[Dataset excerpts]
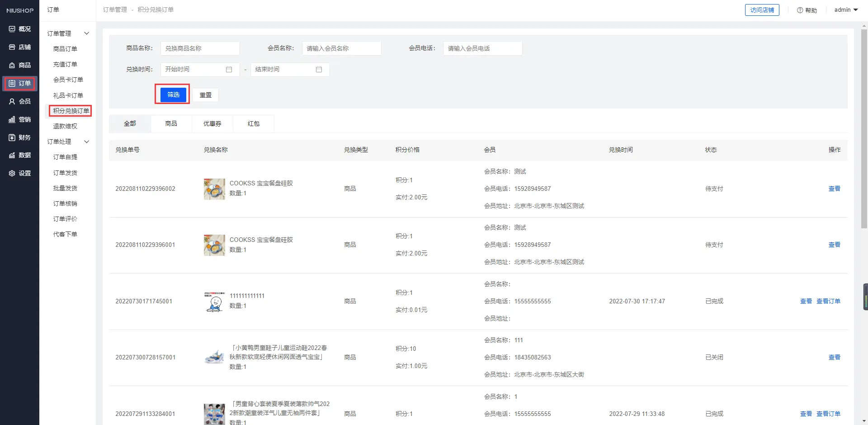Click the calendar icon in 开始时间 field
The height and width of the screenshot is (425, 868).
(229, 69)
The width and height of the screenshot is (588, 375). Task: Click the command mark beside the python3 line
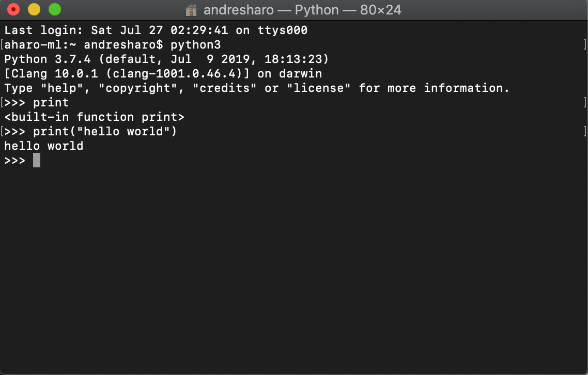(x=3, y=44)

Activity: Write out, word for word, only the lines from the one containing "The width and" to the end of the data above; the pictures stay out.

Written answer:
The width and height of the screenshot is (588, 375). Task: Click the command mark beside the python3 line
(x=3, y=44)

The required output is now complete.